DATA FOR THE TASK
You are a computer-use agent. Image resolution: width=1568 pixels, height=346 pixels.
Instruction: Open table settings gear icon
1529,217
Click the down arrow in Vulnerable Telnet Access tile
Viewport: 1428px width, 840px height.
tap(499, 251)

TASK BRIEF
Give all of these rows again, with "gear icon" swapped for "cog icon" and every other part left unchanged.

ANSWER TO THIS TASK
You are a computer-use agent. Image resolution: width=1568 pixels, height=346 pixels.
Instruction: Open table settings cog icon
1529,217
Click the down arrow in Vulnerable Telnet Access tile
Viewport: 1428px width, 840px height.
tap(499, 251)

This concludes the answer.